Costing around £150, the CPAP (continuous positive airway pressure) device uses a simple electrical fan to assist breathing, rather than relying on the high pressure air or oxygen found in many hospital settings. The prototype, described in Frontiers in Medical Technology, was developed by a multidisciplinary team from the University of Leeds, Leeds Teaching Hospitals NHS Trust, Bradford Teaching Hospitals NHS Foundation Trust, Medical Aid International and the Mengo Hospital in Uganda.

“In the UK, CPAP has been effective as the mainstay of respiratory treatment for severe Covid-19 and helps to keep patients from needing advanced ICU care such as ventilators,” said researcher Dr Tom Lawton, consultant in Critical Care and Anaesthesia at Bradford Teaching Hospitals NHS Foundation Trust.

“In many countries, resource limitations mean that even CPAP is difficult to come by and more severe disease frequently leads to death. Simple CPAP devices, designed to operate in a resource-limited setting, can help reduce global healthcare inequality and save lives both now with Covid-19 and potentially with other diseases in the future.”

Conventional CPAP machines can cost upwards of £600, while ventilators used in intensive care units can be as much as £30,000. As a result, access to this type of respiratory equipment is often limited in low and middle income countries. During the prototype design, the researchers adapted the principals of ‘frugal innovation’, stripping back complexity while trying to maintain the highest level of functionality.

“By adopting the approach of frugal innovation, we have been able to redesign an important piece of medical equipment so it can function effectively in poorer resourced healthcare settings,” said Nikil Kapur, Professor of Applied Fluid Dynamics at the University of Leeds.

“We have stripped away unnecessary complexity and ensured the device will work in settings where oxygen supplies are scarce and need to be conserved. The prototype is an important step in developing a device that will create greater access to critical-care technology and help save lives.”

A pilot study on ten healthy volunteers has already been conducted in the UK. The next phase of testing will see the device used on sick patients at the Mengo Hospital in Kampala, Uganda. The country has a decentralised healthcare system, with patients being referred from community and district health centres and clinics to regional and national hospitals only when they are very sick.

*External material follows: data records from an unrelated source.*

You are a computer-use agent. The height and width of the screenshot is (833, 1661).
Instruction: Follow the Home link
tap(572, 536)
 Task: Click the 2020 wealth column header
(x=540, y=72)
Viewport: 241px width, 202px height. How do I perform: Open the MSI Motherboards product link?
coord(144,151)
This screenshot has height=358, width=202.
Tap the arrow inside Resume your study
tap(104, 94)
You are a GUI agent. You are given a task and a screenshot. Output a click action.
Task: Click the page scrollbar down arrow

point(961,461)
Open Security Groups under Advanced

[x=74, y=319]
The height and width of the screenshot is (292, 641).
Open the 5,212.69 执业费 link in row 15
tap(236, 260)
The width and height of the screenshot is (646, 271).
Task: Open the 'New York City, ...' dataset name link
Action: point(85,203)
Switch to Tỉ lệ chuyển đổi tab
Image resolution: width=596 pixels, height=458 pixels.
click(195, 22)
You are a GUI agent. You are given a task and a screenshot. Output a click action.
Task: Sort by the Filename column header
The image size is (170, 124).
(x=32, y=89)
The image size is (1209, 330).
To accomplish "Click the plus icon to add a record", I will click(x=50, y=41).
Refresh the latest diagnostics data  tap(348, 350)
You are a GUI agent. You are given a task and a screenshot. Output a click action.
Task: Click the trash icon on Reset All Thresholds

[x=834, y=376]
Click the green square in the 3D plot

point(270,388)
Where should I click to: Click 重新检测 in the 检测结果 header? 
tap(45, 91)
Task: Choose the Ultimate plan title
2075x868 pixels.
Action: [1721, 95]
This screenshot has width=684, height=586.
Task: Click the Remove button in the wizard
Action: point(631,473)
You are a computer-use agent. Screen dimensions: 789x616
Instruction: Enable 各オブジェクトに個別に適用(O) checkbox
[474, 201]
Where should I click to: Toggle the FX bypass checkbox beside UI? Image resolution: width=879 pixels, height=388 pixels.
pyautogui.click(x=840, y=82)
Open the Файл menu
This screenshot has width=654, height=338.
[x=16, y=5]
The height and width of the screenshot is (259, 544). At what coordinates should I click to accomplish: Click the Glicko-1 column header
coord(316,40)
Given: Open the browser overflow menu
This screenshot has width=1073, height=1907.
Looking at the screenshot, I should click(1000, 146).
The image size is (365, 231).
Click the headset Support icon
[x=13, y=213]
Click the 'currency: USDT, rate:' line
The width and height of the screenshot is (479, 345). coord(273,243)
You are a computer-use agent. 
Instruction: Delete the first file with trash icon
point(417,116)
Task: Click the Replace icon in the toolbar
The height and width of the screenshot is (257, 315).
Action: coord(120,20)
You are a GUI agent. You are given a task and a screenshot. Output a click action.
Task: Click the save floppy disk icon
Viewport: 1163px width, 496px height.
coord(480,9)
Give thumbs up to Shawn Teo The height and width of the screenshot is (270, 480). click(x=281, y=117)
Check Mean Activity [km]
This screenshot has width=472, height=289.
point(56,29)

“It is only the regional referral and the national referral hospitals that have access to CPAP,” explained Dr Edith Namulema, an epidemiologist in Uganda involved in the research project.

“Yet patients first present to the lower-level facilities when they have breathing difficulties and by the time they arrive to the regional referral centres, in some cases, it is too late. The ability to hook a patient onto ventilation when they need it potentially saves many lives and reduces the hospital stay. Also, as a country we have about 500 ICU beds for 42 million Ugandans which is very few.”